▶ [Job]:
Reproduce the entries word for word, from the first line of the entries through the line with "Action: click(x=150, y=43)", including that line.

▶ [Input rows]:
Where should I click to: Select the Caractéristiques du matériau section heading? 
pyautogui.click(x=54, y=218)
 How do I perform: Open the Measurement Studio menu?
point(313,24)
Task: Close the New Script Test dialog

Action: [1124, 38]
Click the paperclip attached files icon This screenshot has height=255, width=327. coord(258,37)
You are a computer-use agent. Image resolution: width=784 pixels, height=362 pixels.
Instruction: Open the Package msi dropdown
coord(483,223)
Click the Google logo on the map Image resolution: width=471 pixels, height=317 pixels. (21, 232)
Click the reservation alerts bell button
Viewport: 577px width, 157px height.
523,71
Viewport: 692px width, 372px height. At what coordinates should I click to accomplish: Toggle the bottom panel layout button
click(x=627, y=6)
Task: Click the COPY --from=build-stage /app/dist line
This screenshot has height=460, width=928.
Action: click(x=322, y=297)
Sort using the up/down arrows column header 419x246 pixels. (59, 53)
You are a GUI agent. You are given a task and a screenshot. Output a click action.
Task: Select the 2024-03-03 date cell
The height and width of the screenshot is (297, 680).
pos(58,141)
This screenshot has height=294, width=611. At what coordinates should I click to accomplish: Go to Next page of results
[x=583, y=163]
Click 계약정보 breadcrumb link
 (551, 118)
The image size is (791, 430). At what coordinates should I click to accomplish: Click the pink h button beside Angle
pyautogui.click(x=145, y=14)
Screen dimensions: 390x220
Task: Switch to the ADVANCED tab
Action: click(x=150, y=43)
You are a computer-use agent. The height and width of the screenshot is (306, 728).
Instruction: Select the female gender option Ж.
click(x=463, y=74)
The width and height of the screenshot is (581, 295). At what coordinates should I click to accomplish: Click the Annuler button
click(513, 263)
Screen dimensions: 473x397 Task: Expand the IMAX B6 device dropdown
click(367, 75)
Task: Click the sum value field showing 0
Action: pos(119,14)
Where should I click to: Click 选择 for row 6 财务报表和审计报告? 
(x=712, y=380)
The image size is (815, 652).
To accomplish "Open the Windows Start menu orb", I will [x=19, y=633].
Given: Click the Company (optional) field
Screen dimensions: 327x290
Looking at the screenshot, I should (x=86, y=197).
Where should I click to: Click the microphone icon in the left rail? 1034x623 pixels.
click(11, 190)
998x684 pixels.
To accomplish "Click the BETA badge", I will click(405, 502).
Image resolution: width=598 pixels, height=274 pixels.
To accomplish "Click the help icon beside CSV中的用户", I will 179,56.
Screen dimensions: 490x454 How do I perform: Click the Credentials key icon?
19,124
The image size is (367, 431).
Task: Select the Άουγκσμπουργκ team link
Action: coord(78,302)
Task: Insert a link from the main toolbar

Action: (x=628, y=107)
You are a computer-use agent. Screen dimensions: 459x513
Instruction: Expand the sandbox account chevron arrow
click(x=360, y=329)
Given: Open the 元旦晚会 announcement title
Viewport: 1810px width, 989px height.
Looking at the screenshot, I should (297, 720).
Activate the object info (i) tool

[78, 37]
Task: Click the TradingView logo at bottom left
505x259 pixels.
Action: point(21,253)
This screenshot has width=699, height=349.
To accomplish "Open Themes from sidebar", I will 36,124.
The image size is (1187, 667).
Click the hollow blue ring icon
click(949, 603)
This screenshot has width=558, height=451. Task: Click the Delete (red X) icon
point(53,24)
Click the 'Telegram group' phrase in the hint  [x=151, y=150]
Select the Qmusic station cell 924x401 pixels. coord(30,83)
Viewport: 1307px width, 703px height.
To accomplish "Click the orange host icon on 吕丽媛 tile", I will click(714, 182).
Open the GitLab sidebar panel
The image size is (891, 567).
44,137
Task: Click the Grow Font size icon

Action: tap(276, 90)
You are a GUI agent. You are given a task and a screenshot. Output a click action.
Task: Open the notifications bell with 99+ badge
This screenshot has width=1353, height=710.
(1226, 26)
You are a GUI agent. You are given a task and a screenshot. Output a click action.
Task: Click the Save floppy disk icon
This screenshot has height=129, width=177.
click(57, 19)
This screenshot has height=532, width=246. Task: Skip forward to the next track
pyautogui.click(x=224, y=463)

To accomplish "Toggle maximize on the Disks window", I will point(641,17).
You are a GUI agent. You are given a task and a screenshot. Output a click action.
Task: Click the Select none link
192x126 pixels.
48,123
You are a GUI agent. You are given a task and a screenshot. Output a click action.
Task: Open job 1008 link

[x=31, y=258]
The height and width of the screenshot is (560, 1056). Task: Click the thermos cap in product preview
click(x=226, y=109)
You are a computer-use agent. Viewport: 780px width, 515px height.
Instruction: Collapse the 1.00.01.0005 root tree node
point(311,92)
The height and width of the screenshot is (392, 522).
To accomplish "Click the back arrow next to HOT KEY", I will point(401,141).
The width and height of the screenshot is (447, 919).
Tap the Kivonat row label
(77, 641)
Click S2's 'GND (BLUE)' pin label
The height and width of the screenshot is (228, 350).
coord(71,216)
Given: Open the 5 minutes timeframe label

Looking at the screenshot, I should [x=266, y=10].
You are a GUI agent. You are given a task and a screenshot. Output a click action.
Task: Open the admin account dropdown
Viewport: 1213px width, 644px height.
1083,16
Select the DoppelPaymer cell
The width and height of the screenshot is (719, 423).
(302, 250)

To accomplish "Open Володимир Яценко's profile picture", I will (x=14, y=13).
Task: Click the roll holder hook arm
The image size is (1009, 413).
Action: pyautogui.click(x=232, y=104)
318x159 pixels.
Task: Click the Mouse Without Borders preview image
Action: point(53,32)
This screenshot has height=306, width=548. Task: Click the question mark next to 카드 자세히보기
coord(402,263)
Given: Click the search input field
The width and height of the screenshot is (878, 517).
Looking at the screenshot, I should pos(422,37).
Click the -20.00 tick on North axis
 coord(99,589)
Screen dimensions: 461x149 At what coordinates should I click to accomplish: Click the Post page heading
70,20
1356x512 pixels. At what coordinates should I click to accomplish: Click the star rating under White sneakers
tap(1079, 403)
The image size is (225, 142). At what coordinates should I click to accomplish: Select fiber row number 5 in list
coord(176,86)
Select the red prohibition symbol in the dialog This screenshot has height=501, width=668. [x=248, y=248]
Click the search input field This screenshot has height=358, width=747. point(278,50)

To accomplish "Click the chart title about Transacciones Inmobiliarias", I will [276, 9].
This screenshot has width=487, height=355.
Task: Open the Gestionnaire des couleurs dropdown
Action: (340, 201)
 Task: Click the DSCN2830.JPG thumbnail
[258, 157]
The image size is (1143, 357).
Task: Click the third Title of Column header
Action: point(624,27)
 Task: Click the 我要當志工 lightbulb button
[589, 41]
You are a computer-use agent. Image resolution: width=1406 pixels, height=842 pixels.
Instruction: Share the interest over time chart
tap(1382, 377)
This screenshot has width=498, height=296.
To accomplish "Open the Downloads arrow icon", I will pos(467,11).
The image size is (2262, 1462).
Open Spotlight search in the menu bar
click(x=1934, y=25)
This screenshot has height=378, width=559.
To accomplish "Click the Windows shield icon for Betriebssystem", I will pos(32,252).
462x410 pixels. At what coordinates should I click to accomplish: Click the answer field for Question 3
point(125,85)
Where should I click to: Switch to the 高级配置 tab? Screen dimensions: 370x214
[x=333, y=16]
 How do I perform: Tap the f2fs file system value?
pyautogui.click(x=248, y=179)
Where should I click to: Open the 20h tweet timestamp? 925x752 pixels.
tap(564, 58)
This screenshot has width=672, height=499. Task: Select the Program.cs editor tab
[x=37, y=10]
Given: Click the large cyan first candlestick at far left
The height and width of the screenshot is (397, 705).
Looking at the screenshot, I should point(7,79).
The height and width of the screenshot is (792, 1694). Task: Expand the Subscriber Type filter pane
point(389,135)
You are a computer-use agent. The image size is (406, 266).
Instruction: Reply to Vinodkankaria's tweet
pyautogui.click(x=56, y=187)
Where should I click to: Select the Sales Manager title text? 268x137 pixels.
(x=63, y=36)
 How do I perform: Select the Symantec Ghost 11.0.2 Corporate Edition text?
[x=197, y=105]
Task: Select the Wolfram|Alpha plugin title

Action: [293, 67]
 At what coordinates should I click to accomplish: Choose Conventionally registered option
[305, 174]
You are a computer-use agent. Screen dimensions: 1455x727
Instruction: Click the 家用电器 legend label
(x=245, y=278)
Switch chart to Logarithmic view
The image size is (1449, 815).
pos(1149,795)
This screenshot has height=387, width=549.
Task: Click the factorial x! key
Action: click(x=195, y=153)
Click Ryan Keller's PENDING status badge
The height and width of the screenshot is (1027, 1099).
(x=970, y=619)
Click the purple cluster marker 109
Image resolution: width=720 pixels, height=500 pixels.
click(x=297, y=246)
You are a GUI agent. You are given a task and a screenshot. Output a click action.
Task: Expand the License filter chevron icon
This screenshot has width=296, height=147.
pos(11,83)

▶ [Written solution]:
Where should I click to: Select the Caractéristiques du matériau section heading? 
pyautogui.click(x=54, y=218)
 How do I perform: Open the Measurement Studio menu?
point(313,24)
Task: Close the New Script Test dialog

Action: [1124, 38]
Click the paperclip attached files icon This screenshot has height=255, width=327. coord(258,37)
You are a computer-use agent. Image resolution: width=784 pixels, height=362 pixels.
Instruction: Open the Package msi dropdown
coord(483,223)
Click the Google logo on the map Image resolution: width=471 pixels, height=317 pixels. (21, 232)
Click the reservation alerts bell button
Viewport: 577px width, 157px height.
523,71
Viewport: 692px width, 372px height. At what coordinates should I click to accomplish: Toggle the bottom panel layout button
click(x=627, y=6)
Task: Click the COPY --from=build-stage /app/dist line
This screenshot has height=460, width=928.
Action: click(x=322, y=297)
Sort using the up/down arrows column header 419x246 pixels. (59, 53)
You are a GUI agent. You are given a task and a screenshot. Output a click action.
Task: Select the 2024-03-03 date cell
The height and width of the screenshot is (297, 680).
pos(58,141)
This screenshot has height=294, width=611. At what coordinates should I click to accomplish: Go to Next page of results
[x=583, y=163]
Click 계약정보 breadcrumb link
 (551, 118)
The image size is (791, 430). At what coordinates should I click to accomplish: Click the pink h button beside Angle
pyautogui.click(x=145, y=14)
Screen dimensions: 390x220
Task: Switch to the ADVANCED tab
Action: click(x=150, y=43)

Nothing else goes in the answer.